BEGIN

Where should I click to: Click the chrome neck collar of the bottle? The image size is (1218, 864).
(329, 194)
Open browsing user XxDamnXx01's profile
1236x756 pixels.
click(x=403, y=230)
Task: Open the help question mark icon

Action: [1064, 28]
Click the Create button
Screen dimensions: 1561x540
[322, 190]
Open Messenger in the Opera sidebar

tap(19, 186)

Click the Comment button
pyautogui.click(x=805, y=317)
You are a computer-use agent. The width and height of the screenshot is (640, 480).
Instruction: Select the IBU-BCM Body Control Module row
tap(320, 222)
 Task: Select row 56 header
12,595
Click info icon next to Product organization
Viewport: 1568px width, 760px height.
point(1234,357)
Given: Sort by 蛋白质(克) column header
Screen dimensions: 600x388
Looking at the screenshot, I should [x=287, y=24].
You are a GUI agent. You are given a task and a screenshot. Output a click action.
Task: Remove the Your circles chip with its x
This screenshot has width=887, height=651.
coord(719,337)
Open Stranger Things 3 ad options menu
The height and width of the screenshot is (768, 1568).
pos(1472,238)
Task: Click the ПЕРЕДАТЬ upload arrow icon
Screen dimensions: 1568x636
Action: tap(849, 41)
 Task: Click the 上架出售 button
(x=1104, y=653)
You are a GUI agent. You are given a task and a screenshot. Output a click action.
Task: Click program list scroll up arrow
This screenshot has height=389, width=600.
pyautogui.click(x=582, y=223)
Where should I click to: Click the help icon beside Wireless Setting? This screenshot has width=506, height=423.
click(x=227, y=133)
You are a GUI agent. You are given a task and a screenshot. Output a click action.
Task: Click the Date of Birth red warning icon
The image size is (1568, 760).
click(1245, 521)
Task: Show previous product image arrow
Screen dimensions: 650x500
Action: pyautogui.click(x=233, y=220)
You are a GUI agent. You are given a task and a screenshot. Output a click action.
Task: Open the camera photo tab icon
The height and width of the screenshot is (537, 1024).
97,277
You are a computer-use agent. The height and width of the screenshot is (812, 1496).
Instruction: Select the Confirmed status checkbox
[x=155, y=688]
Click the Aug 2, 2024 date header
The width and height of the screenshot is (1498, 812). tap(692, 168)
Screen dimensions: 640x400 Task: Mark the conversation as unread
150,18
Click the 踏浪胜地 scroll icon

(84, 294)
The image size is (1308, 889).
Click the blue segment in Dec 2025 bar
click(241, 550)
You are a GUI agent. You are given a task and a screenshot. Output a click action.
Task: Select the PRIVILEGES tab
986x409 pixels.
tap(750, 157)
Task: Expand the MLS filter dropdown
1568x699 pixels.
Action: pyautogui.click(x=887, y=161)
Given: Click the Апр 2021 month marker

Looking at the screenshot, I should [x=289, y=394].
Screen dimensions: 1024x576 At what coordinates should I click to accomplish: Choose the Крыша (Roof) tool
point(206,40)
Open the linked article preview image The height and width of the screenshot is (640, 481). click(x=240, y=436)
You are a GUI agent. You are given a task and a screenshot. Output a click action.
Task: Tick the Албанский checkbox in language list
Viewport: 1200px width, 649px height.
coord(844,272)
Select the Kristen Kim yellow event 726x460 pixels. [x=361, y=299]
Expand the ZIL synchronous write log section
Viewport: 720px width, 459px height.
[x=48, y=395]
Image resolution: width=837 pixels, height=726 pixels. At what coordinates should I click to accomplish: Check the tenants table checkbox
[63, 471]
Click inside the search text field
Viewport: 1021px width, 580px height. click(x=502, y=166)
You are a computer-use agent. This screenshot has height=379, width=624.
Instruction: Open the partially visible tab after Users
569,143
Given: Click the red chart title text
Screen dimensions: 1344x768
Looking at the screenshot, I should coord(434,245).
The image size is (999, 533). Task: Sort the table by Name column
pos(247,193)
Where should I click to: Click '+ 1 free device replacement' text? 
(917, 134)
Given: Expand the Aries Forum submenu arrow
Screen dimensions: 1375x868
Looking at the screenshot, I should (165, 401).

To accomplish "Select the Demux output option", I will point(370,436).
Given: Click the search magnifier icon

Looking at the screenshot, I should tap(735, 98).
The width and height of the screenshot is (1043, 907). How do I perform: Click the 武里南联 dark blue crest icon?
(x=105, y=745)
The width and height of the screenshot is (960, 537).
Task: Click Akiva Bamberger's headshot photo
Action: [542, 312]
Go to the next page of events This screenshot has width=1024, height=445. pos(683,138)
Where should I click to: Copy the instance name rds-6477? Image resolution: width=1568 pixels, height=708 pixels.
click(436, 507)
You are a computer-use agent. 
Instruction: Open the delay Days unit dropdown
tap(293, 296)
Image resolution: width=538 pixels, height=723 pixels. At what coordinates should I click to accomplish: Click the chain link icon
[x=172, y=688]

END

*Your goal*. Quote every line of the data, word for word.

*Response*.
Where should I click to: Click the chrome neck collar of the bottle? The image size is (1218, 864).
(329, 194)
Open browsing user XxDamnXx01's profile
1236x756 pixels.
click(x=403, y=230)
Task: Open the help question mark icon

Action: [1064, 28]
Click the Create button
Screen dimensions: 1561x540
[322, 190]
Open Messenger in the Opera sidebar

tap(19, 186)

Click the Comment button
pyautogui.click(x=805, y=317)
You are a computer-use agent. The width and height of the screenshot is (640, 480).
Instruction: Select the IBU-BCM Body Control Module row
tap(320, 222)
 Task: Select row 56 header
12,595
Click info icon next to Product organization
Viewport: 1568px width, 760px height.
point(1234,357)
Given: Sort by 蛋白质(克) column header
Screen dimensions: 600x388
Looking at the screenshot, I should [x=287, y=24].
You are a GUI agent. You are given a task and a screenshot. Output a click action.
Task: Remove the Your circles chip with its x
This screenshot has width=887, height=651.
coord(719,337)
Open Stranger Things 3 ad options menu
The height and width of the screenshot is (768, 1568).
pos(1472,238)
Task: Click the ПЕРЕДАТЬ upload arrow icon
Screen dimensions: 1568x636
Action: tap(849, 41)
 Task: Click the 上架出售 button
(x=1104, y=653)
You are a GUI agent. You are given a task and a screenshot. Output a click action.
Task: Click program list scroll up arrow
This screenshot has height=389, width=600.
pyautogui.click(x=582, y=223)
Where should I click to: Click the help icon beside Wireless Setting? This screenshot has width=506, height=423.
click(x=227, y=133)
You are a GUI agent. You are given a task and a screenshot. Output a click action.
Task: Click the Date of Birth red warning icon
The image size is (1568, 760).
click(1245, 521)
Task: Show previous product image arrow
Screen dimensions: 650x500
Action: pyautogui.click(x=233, y=220)
You are a GUI agent. You are given a task and a screenshot. Output a click action.
Task: Open the camera photo tab icon
The height and width of the screenshot is (537, 1024).
97,277
You are a computer-use agent. The height and width of the screenshot is (812, 1496).
Instruction: Select the Confirmed status checkbox
[x=155, y=688]
Click the Aug 2, 2024 date header
The width and height of the screenshot is (1498, 812). tap(692, 168)
Screen dimensions: 640x400 Task: Mark the conversation as unread
150,18
Click the 踏浪胜地 scroll icon

(84, 294)
The image size is (1308, 889).
Click the blue segment in Dec 2025 bar
click(241, 550)
You are a GUI agent. You are given a task and a screenshot. Output a click action.
Task: Select the PRIVILEGES tab
986x409 pixels.
tap(750, 157)
Task: Expand the MLS filter dropdown
1568x699 pixels.
Action: pyautogui.click(x=887, y=161)
Given: Click the Апр 2021 month marker

Looking at the screenshot, I should [x=289, y=394].
Screen dimensions: 1024x576 At what coordinates should I click to accomplish: Choose the Крыша (Roof) tool
point(206,40)
Open the linked article preview image The height and width of the screenshot is (640, 481). click(x=240, y=436)
You are a GUI agent. You are given a task and a screenshot. Output a click action.
Task: Tick the Албанский checkbox in language list
Viewport: 1200px width, 649px height.
coord(844,272)
Select the Kristen Kim yellow event 726x460 pixels. [x=361, y=299]
Expand the ZIL synchronous write log section
Viewport: 720px width, 459px height.
[x=48, y=395]
Image resolution: width=837 pixels, height=726 pixels. At what coordinates should I click to accomplish: Check the tenants table checkbox
[63, 471]
Click inside the search text field
Viewport: 1021px width, 580px height. click(x=502, y=166)
You are a computer-use agent. This screenshot has height=379, width=624.
Instruction: Open the partially visible tab after Users
569,143
Given: Click the red chart title text
Screen dimensions: 1344x768
Looking at the screenshot, I should coord(434,245).
The image size is (999, 533). Task: Sort the table by Name column
pos(247,193)
Where should I click to: Click '+ 1 free device replacement' text? 
(917, 134)
Given: Expand the Aries Forum submenu arrow
Screen dimensions: 1375x868
Looking at the screenshot, I should (165, 401).

To accomplish "Select the Demux output option", I will point(370,436).
Given: Click the search magnifier icon

Looking at the screenshot, I should tap(735, 98).
The width and height of the screenshot is (1043, 907). How do I perform: Click the 武里南联 dark blue crest icon?
(x=105, y=745)
The width and height of the screenshot is (960, 537).
Task: Click Akiva Bamberger's headshot photo
Action: [542, 312]
Go to the next page of events This screenshot has width=1024, height=445. pos(683,138)
Where should I click to: Copy the instance name rds-6477? Image resolution: width=1568 pixels, height=708 pixels.
click(436, 507)
You are a computer-use agent. 
Instruction: Open the delay Days unit dropdown
tap(293, 296)
Image resolution: width=538 pixels, height=723 pixels. At what coordinates should I click to accomplish: Click the chain link icon
[x=172, y=688]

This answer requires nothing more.